_任务要求_:
1. 请从这篇关于爬取接口参数表格的帖子中原样输出一段文字：从含有“原本用pyspider的re”的词句开始，到“root = lxml.html.fromstring(item.html())”为止。
2. 列出这篇关于爬取接口参数表格的帖子中，表格“参数”列下出现的全部参数名。

主要爬取一些第三方接口参数，字段，说明信息，有很多个下面这种类似的页面，这些都是table数据

<table class="confluenceTable">
    <colgroup>
     <col style="width: 130.0px;" />
     <col style="width: 77.0px;" />
     <col style="width: 384.0px;" />
    </colgroup>
    <tbody>
     <tr>
      <th class="confluenceTh">参数</th>
      <th class="confluenceTh">是否必填</th>
      <th class="confluenceTh">说明</th>
     </tr>
     <tr>
      <td class="confluenceTd">appid</td>
      <td class="confluenceTd">Y</td>
      <td class="confluenceTd"><br /></td>
     </tr>
     <tr>
      <td class="confluenceTd"><span>idNo</span></td>
      <td class="confluenceTd">Y</td>
      <td class="confluenceTd"><span>证件号码</span></td>
     </tr>
     <tr>
      <td class="confluenceTd"><span>name</span></td>
      <td class="confluenceTd"><span>Y</span></td>
      <td class="confluenceTd"><span>姓名</span></td>
     </tr>
     <tr>
      <td colspan="1" class="confluenceTd"><span>photoStr</span></td>
      <td colspan="1" class="confluenceTd"><span>Y</span></td>
      <td colspan="1" class="confluenceTd"><span>照片文件</span><br /><span>注意：原始图片不能超过 2M，且必须为 JPG 或 PNG 格式</span></td>
     </tr>
     <tr>
      <td colspan="1" class="confluenceTd"><span>sourcePhotoStr</span></td>
      <td colspan="1" class="confluenceTd"><span>Y</span></td>
      <td colspan="1" class="confluenceTd"><span>合作伙伴自己提供的可信比对源照片</span><br /><span>注意：原始图片不能超过 2M，且必须为 JPG 或 PNG 格式</span></td>
     </tr>
     <tr>
      <td colspan="1" class="confluenceTd"><span>sourcePhotoType</span></td>
      <td colspan="1" class="confluenceTd"><span>Y</span></td>
      <td colspan="1" class="confluenceTd"><span>比对源照片类型</span><br /><span>1：网纹照</span><br /><span>2：高清照</span></td>
     </tr>
     <tr>
      <td colspan="1" class="confluenceTd">transationid</td>
      <td colspan="1" class="confluenceTd">Y</td>
      <td colspan="1" class="confluenceTd">每次请求唯一的标识（和第三方接口中的orderno对应）</td>
     </tr>
    </tbody>
   </table>

原本用pyspider的response应该就可以了，response.doc返回的本来就是PyQuery，于是遍历所有tr,然后遍历tr内的td获取text就好了，
发现 1)有的td内部有span标签的会获取不到数据,2) 有很多td的text本来就是空的，二期也没有表头，不能直接用doc获取整个页面的td计算，也想过直接用etree,lxml.html
没招了，只好试一试BeautifulSoup

详细代码

from bs4 import BeautifulSoup
from lxml.html import etree
import lxml.html
for item in response.doc('.confluenceTable').items():
    table_header_dict={}
    root = lxml.html.fromstring(item.html())

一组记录
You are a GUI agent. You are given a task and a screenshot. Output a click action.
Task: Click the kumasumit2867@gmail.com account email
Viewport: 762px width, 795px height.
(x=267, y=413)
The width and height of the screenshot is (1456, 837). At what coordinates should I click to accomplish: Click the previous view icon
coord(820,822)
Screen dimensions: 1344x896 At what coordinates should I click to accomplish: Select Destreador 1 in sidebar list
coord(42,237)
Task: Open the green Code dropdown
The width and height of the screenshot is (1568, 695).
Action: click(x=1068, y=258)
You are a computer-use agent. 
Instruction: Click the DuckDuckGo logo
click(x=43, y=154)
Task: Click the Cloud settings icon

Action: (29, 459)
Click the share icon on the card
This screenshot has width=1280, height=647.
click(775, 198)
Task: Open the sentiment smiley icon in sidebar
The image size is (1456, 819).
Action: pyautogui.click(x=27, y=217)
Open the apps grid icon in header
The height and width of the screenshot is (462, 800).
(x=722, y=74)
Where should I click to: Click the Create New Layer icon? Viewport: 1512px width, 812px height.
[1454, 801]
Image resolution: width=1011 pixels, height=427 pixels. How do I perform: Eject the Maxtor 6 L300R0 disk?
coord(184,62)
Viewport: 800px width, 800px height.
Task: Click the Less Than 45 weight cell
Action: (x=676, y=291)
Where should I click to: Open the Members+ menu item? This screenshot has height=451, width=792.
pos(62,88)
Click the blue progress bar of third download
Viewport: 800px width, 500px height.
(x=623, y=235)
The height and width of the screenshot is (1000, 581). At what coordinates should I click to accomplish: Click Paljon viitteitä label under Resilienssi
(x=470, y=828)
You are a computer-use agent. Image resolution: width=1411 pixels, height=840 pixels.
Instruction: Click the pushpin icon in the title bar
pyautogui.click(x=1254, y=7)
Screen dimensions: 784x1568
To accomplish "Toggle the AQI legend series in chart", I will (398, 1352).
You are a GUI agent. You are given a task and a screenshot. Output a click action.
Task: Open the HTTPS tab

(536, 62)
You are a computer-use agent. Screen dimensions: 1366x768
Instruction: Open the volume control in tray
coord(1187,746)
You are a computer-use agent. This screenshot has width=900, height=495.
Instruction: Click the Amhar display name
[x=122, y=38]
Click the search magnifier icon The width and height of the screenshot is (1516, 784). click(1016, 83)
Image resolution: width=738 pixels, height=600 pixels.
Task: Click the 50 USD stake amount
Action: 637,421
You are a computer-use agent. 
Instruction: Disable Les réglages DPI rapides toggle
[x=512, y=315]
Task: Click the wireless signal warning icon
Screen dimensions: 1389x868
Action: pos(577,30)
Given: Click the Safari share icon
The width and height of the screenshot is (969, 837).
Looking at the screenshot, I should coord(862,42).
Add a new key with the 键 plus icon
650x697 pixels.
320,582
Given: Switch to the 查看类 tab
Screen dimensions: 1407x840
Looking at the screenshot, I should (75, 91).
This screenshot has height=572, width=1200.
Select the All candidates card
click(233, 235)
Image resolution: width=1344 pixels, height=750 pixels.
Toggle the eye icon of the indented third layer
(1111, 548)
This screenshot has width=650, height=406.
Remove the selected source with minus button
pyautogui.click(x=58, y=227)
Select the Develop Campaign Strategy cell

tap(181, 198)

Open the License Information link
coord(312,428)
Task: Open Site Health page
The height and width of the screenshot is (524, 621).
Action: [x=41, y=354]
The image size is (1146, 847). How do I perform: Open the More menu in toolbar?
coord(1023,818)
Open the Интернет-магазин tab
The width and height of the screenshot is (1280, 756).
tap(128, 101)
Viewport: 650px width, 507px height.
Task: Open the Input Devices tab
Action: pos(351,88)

_参考答案_:
1.
原本用pyspider的response应该就可以了，response.doc返回的本来就是PyQuery，于是遍历所有tr,然后遍历tr内的td获取text就好了，
发现 1)有的td内部有span标签的会获取不到数据,2) 有很多td的text本来就是空的，二期也没有表头，不能直接用doc获取整个页面的td计算，也想过直接用etree,lxml.html
没招了，只好试一试BeautifulSoup

详细代码

from bs4 import BeautifulSoup
from lxml.html import etree
import lxml.html
for item in response.doc('.confluenceTable').items():
    table_header_dict={}
    root = lxml.html.fromstring(item.html())

2. appid、idNo、name、photoStr、sourcePhotoStr、sourcePhotoType、transationid